1. 株式会社PALTEK
  2. TECHブログ
  3. 技術情報
  4. 【FPGA検証ノウハウ】Vivado™ロジックアナライザーを便利に使ってみる(Advanced triggerの使い方)~記述編~

TECHブログ

【FPGA検証ノウハウ】Vivado™ロジックアナライザーを便利に使ってみる(Advanced triggerの使い方)~記述編~

【FPGA検証ノウハウ】Vivado™ロジックアナライザーを便利に使ってみる(Advanced triggerの使い方)~記述編~

皆さん、こんにちは。
実機でFPGAの動作確認を行う場合、Vivado™に搭載されているロジックアナライザーを使うことが多いかと思います。
信号を選んで、値を設定して単純にトリガーをかけるだけならよいのですが、複雑な条件を設定してトリガーをかけたくなることはありませんか?

本ブログでは、ロジックアナライザーを便利にする「Advanced trigger」の使い方を紹介したいと思います。

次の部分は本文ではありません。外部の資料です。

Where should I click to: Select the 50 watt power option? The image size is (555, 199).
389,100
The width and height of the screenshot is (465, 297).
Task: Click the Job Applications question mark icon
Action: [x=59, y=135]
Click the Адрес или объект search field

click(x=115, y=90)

今回は記述編です。

それでは、はじめましょう。

目次

はじめに

いろいろ探したのですが、前回お伝えしたLanguage TemplatesやUG908以外に詳しい資料などは公開されていないようです。
そのため、これらの資料から筆者が調査した範囲での説明となりますので、あらかじめご了承ください。

また、条件はあまり複雑なものには対応できないようです。
記述した条件が有効なのかはコンパイルを行いエラーが無ければOK、
エラーメッセージが表示された場合にはその内容をご確認いただき、修正してください。

記述前提

Language TemplatesやUG908に記載されている説明内容を簡単にまとめると、次のようになります。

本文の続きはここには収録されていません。